Sin hacer caso al comentario, su padre preguntó:

—¿Y lo es?

—El personaje obviamente no, pero es probable que sí lo sea quien estaba detrás de la pantalla del ordenador. Le he dado muchas vueltas y casi seguro que es él. Pero ahí se complican más las cosas porque ese personaje llevaba un tatuaje en el antebrazo con el símbolo de los terroristas del norte. Y, sin embargo, no parece un acto terrorista. Por otro lado, confieso que investigar a través de un juego de internet me despista.

—Extraño mundo en verdad, hija.

—Sí, aunque luego, en el fondo, sigue siendo el mismo desde que el hombre se puso de pie. Me hace gracia esa gente que se echa las manos a la cabeza porque un padre ha matado a su hijo y va diciendo por ahí: «Yo no sé a dónde vamos a ir a parar. Esto cada vez está peor». ¿Acaso Caín no mató a Abel hace más de tres mil años? No estamos peor, estamos igual. Lo único que cambia es la forma: antes era una quijada de burro; ahora, una pistola, un avión o, si me apuras, hasta la pantalla de un ordenador estrellada contra la cabeza de alguien...

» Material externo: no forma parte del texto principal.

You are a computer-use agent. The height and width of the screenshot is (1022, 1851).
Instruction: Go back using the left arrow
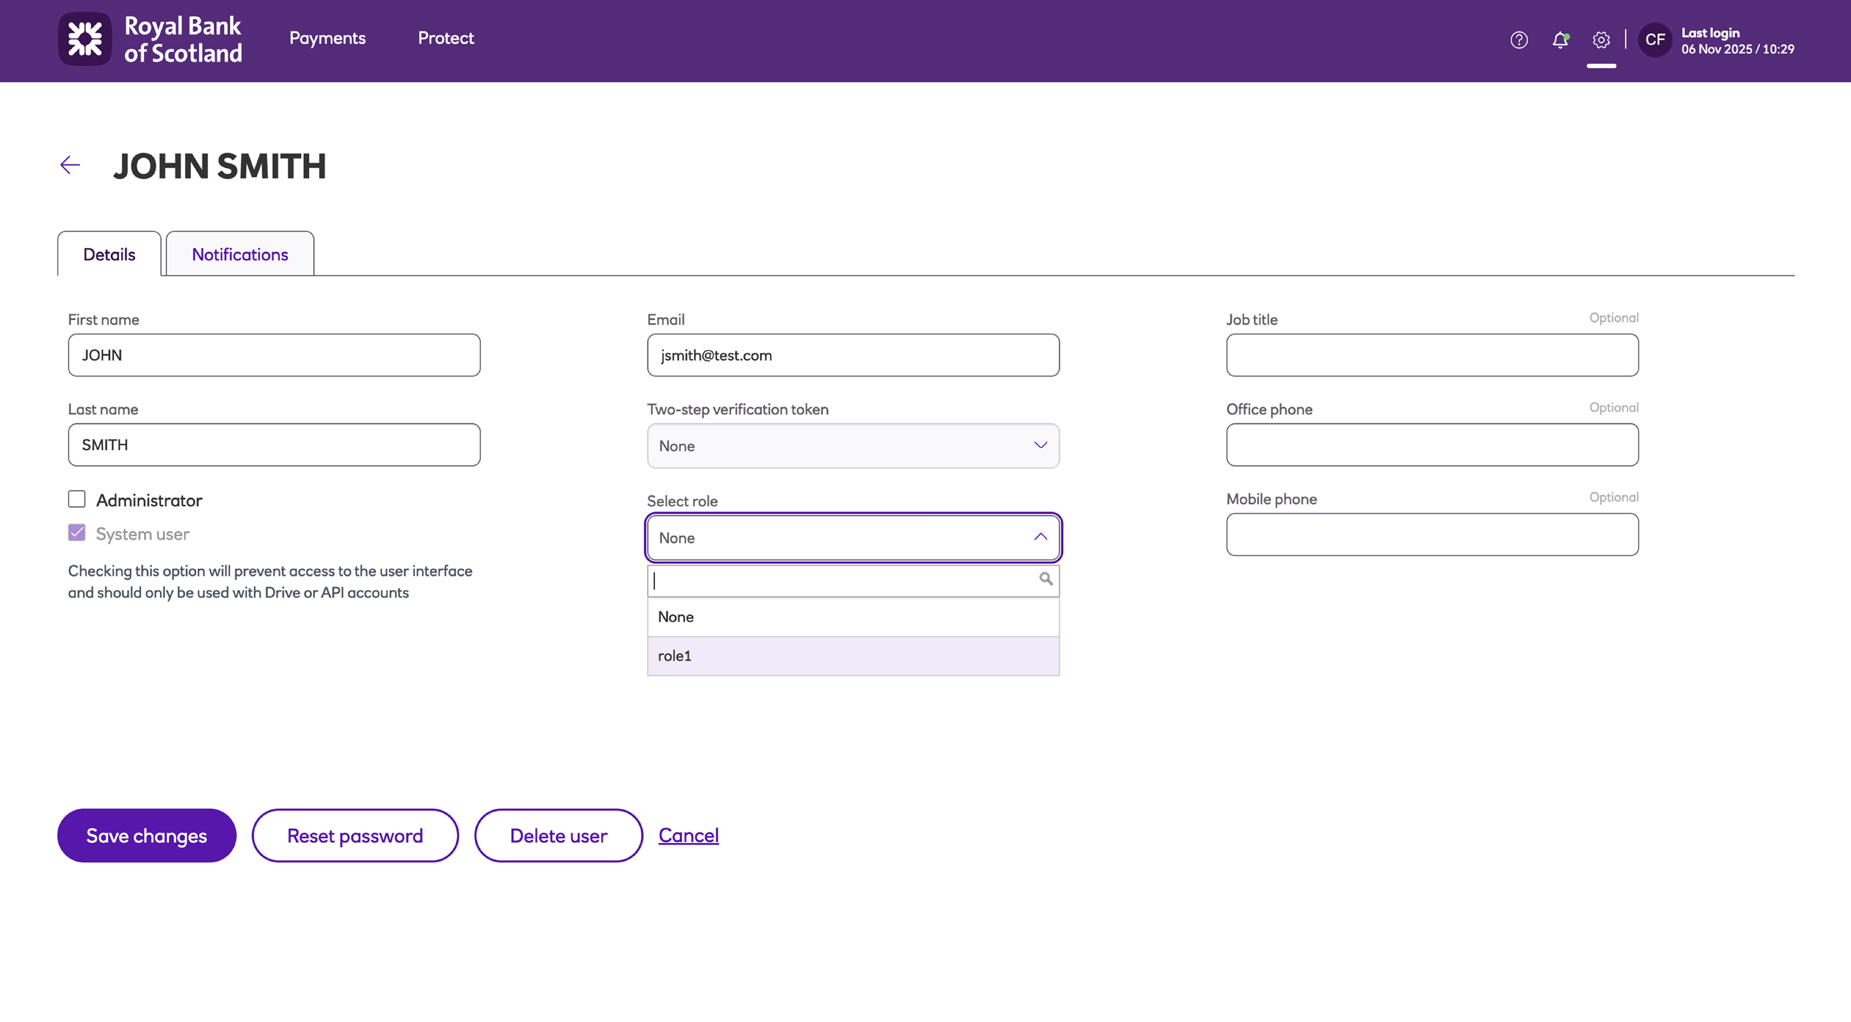tap(70, 165)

—¿Fue ese tu discurso de investidura de comisaria? ¿Que el mundo en realidad no ha cambiado desde los tiempos bíblicos? Me parece muy bueno —bromeó su padre, que, sin dejarla responder, continuó—. Pese a no tener casi nada claro, supongo que confías en resolver el caso.

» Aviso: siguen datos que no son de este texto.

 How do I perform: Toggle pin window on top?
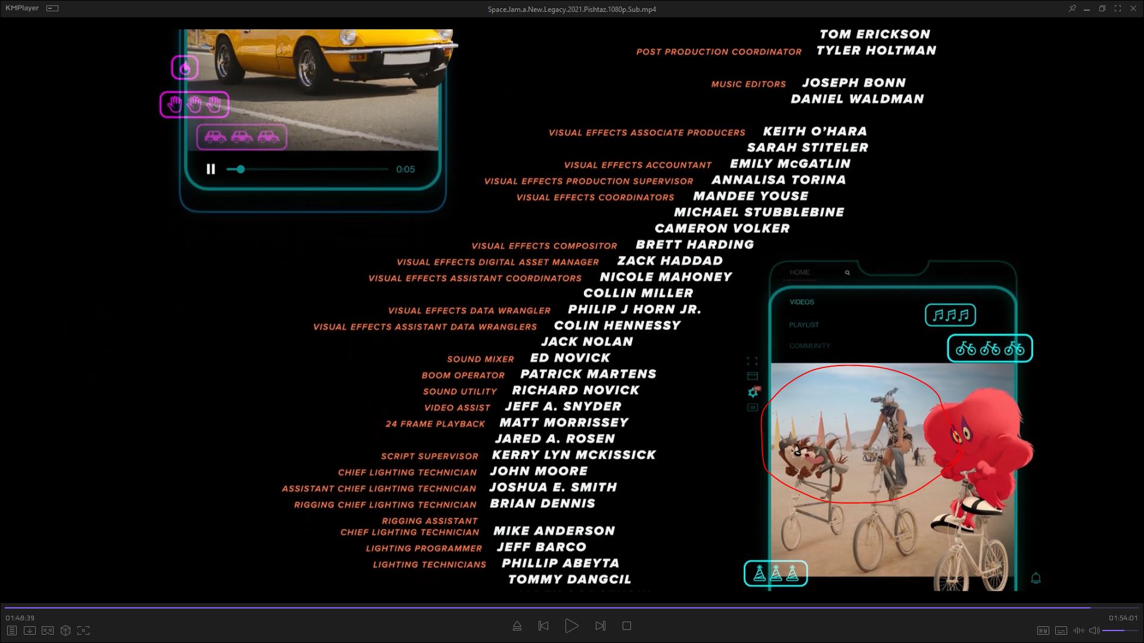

—Ya sabes lo que pienso: no hay crimen perfecto, sino investigación mal hecha. Además, tengo el presentimiento de que esta tarde sucederá algo que me ayudará a continuar la indagación. Aunque también tengo la sensación de que yo estoy lenta. Me despista lo de internet, pero hay más causas ajenas que me están perturbando... —La comisaria estuvo a punto de decir «como el encargo del ministro», pero rectificó a tiempo—, como esto de la economía. No sé, no es mi mejor investigación, ni mucho menos. Unas veces tengo la sensación de ir dando palos de ciego, otras de ser novata...

—¿No estarás pensando en quedarte en Nueva York otra vez?

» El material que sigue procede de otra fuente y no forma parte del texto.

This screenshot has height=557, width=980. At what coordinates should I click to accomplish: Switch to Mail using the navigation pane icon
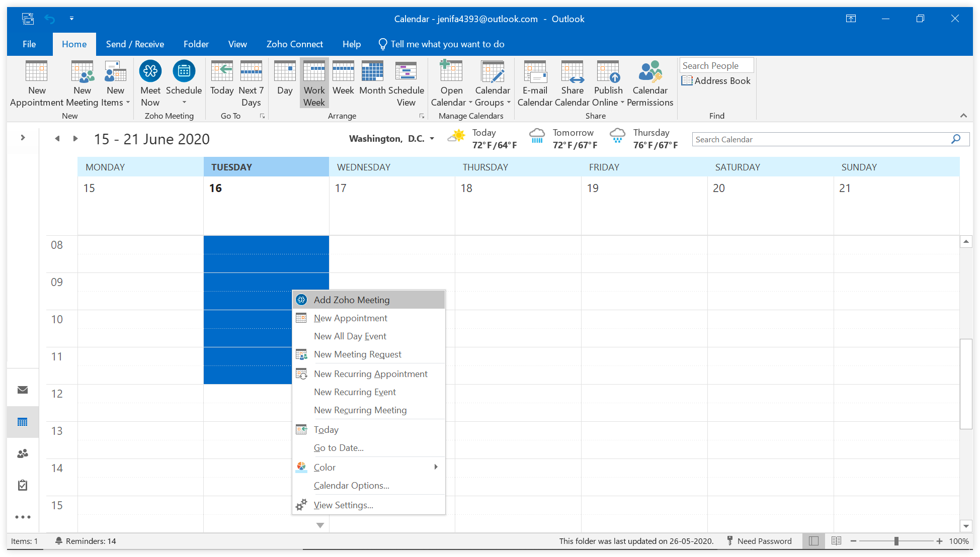[23, 390]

La que preguntó con evidente tono molesto fue su madre. No soportaba la idea de que se marchara de nuevo. Nunca había llevado bien que viviera en el extranjero. Se negaba a reconocer lo más simple, que su hija era feliz así, y prefería amargarse pensando que, en realidad, lo hacía para estar lejos de su madre, que tanto la había cuidado y se había desvelado por ella. Trasladando la culpa, evitaba enfrentarse a la verdad: que deseaba tenerla cerca para saber con quién andaba y recordarle a menudo que debía casarse. En cuanto a lo de los cuidados y desvelos, si le hubieran preguntado a la comisaria, habría dicho que no había sido para tanto. Su madre siempre había tenido una mujer en casa para atenderla cuando era niña.

De igual forma que no entendía por qué su padre aguantaba a su madre, Dolores Amado tampoco comprendía si lo que sentía por ella era amor u obligación.

—No, no me voy a quedar en Nueva York, aunque te diré que lo echo de menos, y vete a saber qué traerá el futuro... —declaró con tal firmeza que el silencio reinó durante el resto de la comida.